İstanbul’a döndükten sonra Mülkiye öğrencilerini örgütlemeye çalıştığı
gerekçesiyle tutuklanarak Halep’e sürgün edildi. Burada Fransızca, tarih ve
edebiyat dersleri okuttu. İstanbul’a, oradan da Paris’e kaçtı. Siyasal Bilgiler
Yüksek Okulu’ndan (École Libre des Sciences Poitiques) diploma aldı. Bu süre
içinde İkdam gazetesinde “Paris Musahabeleri” başlığı altında makaleler yazdı.
Yazılarında Hüseyin Cahit’le atıştı ve bu atışmalar dört yıl sürdü. Mizancı
Murad’ın Paris’e gelmesi ile bir süre Jön Türklere katıldı. Daha sonra Mizancı
Murad’ın Ali Kemal ve çevresindekilerle ihtilâfa düşmesi ve II.Abdülhamid’le
anlaşarak İstanbul’a dönmesi sonucu Jön Türkler’den ayrıldı. Zürih’te Türk öğrenciler
için okul açma girişiminde bulunduysa da başarılı olamadı. 1897’de Brüksel
Sefaretinde ikinci kâtip olarak görevlendirildi. 1900’den itibaren Kahire’de
bir zenginin çiftliğini idare etti. Bu dönemde “Tunus”, “Mesele-i Şarkiyye”
adlı eserlerini yazdı. “Mecmua-i Kemal” dergisi yanı sıra “Türk” gazetesini
yayımladı. Yusuf Akçura’nın “Üç Tarz-ı Siyaset” makalesine “Cevabımız” ile karşılık
verdi. 1908’de Meşrutiyet’in ilânı üzerine İstanbul’a dönerek “İkdam”

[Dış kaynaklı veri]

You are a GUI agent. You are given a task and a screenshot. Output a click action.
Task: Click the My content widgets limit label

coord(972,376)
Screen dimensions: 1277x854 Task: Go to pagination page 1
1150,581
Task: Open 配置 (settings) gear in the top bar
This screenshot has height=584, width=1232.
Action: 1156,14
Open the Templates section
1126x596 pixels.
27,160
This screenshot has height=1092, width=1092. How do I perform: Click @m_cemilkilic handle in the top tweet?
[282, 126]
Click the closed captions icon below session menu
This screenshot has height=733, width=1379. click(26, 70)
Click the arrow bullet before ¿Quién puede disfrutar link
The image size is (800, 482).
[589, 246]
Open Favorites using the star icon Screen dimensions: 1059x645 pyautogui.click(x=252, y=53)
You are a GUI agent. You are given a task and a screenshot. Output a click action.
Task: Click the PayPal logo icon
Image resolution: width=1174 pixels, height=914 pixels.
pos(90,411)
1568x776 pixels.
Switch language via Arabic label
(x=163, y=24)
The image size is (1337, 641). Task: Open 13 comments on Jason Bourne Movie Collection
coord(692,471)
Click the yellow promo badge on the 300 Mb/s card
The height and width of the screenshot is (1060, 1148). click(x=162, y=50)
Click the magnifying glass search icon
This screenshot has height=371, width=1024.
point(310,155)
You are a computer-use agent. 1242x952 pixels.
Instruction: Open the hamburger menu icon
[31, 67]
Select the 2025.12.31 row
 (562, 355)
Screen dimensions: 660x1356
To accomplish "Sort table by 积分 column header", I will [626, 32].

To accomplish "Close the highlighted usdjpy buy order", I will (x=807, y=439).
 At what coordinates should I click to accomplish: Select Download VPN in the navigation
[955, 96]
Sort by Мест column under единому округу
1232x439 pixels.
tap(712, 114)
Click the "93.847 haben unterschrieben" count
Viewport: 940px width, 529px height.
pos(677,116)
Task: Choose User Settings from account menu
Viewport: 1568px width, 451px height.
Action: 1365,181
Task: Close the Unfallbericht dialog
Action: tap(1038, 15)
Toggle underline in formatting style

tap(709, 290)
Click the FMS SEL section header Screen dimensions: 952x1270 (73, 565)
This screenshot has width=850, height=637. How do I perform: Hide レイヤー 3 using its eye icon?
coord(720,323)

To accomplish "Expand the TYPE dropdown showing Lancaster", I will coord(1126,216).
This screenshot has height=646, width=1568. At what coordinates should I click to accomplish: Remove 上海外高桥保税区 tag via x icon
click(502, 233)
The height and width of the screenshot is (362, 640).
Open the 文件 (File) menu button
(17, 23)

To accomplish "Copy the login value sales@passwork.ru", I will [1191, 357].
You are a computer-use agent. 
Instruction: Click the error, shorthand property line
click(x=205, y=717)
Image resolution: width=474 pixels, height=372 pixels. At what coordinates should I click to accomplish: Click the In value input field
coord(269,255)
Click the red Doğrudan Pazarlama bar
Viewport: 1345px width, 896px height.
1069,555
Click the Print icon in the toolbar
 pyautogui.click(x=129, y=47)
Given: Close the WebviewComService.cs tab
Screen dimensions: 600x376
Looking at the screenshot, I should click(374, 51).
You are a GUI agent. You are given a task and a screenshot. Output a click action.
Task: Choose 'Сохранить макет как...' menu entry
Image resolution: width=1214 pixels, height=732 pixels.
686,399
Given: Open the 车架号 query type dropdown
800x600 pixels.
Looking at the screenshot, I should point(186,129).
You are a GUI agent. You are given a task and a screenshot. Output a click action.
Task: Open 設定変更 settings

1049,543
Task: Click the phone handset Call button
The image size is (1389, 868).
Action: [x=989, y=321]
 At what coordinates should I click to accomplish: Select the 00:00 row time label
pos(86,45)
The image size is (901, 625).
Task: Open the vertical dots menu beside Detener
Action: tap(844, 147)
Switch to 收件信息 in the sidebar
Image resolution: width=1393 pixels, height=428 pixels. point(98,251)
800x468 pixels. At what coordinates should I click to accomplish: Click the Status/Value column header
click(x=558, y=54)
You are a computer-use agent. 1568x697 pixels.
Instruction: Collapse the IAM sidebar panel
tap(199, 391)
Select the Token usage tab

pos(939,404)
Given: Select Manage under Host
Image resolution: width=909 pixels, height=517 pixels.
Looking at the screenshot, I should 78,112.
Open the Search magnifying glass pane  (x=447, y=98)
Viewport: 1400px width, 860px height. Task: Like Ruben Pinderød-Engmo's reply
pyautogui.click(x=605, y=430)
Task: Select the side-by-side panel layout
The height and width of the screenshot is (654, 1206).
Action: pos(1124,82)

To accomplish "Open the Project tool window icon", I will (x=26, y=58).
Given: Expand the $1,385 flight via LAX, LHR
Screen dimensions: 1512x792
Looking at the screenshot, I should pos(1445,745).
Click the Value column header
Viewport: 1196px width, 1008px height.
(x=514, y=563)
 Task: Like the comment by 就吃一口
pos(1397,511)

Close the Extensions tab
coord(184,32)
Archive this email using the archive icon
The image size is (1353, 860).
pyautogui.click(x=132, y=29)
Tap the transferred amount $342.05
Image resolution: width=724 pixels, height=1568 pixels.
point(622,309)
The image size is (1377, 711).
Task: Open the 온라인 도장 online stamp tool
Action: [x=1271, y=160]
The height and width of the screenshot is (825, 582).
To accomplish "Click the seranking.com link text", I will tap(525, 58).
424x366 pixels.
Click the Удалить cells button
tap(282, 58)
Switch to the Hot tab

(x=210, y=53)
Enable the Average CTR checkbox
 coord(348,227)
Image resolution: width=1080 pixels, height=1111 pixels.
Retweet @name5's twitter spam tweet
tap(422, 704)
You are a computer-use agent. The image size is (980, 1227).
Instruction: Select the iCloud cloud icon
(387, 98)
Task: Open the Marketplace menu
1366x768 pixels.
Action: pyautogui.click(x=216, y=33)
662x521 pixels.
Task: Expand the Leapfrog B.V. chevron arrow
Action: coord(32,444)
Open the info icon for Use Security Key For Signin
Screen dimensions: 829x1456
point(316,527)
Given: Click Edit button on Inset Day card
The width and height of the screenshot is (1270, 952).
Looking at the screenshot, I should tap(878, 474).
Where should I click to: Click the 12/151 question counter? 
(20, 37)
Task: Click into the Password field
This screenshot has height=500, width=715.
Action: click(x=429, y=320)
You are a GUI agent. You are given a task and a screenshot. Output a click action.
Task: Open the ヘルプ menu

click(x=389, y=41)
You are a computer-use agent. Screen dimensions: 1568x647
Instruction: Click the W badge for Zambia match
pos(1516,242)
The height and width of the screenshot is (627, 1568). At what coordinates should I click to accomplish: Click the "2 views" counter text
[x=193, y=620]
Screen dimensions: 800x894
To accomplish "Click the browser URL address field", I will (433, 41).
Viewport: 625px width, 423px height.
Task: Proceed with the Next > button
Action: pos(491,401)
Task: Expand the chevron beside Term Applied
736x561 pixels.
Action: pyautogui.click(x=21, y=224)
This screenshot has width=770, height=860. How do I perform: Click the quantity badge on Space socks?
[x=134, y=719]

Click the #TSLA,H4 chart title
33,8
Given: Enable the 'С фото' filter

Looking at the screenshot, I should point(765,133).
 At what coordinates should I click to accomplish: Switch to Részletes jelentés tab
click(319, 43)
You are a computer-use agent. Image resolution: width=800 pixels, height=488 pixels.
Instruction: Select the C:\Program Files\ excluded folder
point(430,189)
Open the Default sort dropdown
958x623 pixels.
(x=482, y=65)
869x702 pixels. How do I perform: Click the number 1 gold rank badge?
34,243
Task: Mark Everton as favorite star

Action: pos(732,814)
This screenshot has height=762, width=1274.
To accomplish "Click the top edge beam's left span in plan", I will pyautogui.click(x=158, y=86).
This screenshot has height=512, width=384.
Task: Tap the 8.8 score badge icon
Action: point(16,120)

gazetesinde başyazarlık, Mülkiye’de öğretmenlik yaptı. 31 Mart Olayı’ndan sonra
tekrar Avrupa’ya gitti. Paris’te “Yeni Yol” dergisini çıkardı. 1912’de
İstanbul’a dönüp İkdam’ın başyazarı oldu. 1913’te “Peyam” gazetesini çıkarmaya
başladı. Hükûmete ve yönetime karşı olan eleştirileri nedeniyle 1914’te
gazetesi kapatıldı. Mütareke’den sonra politikaya atılarak Hürriyet ve İtilâf
Fırkası Genel Sekreteri oldu. Damat Ferit Kabinesi’nde 3 Mart 1919’da Maarif ve
19 Mayıs 1919’da Dahiliye Nâzırlığına getirildi. Dahiliye Nâzırlığı sırasında
valilere gönderdiği genelgede, millî ordu teşkilinin ve Müdafaa-i Milliye
çalışmalarının önlenmesini ve Mustafa Kemal’in azlini istedi. İngiliz mandası savunucusu
olarak İngiliz Muhipleri Cemiyeti Merkez Kurulu üyesi oldu. 26 Haziran 1919’da
istifa ettikten sonra “Sabah” gazetesi ile birleşerek kurduğu “Peyam-ı Sabah”ta
Millî Mücadele aleyhindeki yazılarına devam etti. Millî Mücadele’nin
kazanılmasından sonra yargılanmak üzere Ankara’ya götürülürken İzmit’te halk
tarafından linç edildi (6 Kasım 1922). Ailesi daha sonra “Kuneralp” soyadını
aldı. 1913 ve 1919’da gazetede yayımlanan anıları, ölümünden sonra, oğlu emekli
büyükelçi Zeki Kuneralp tarafından “Ömrüm” (1985) adıyla yayımlandı. Eserleri:
Sorbon Dârülfünunu’nda Edebiyyat-ı Hakikiyye Dersleri (1898), Paris
Musahabeleri (1899), İki Hemşire (1899), Mesele-i Şarkiyye-Medhal (1900),
Cevabımız (1907), Çölde Bir Sergüzeşt (1913), Bir Safha-i Tarih (1913), Fetret
(1913), Rical-i ihtilal: Condorcet, Saint Just, Danton, Robespierre (1913),
İlm-i Ahlâk (1914), Raşit Müverrih mi Şair mi? (1918), Tarih-i Siyasi (1918),
Ömrüm (1985), Makaleler (1997)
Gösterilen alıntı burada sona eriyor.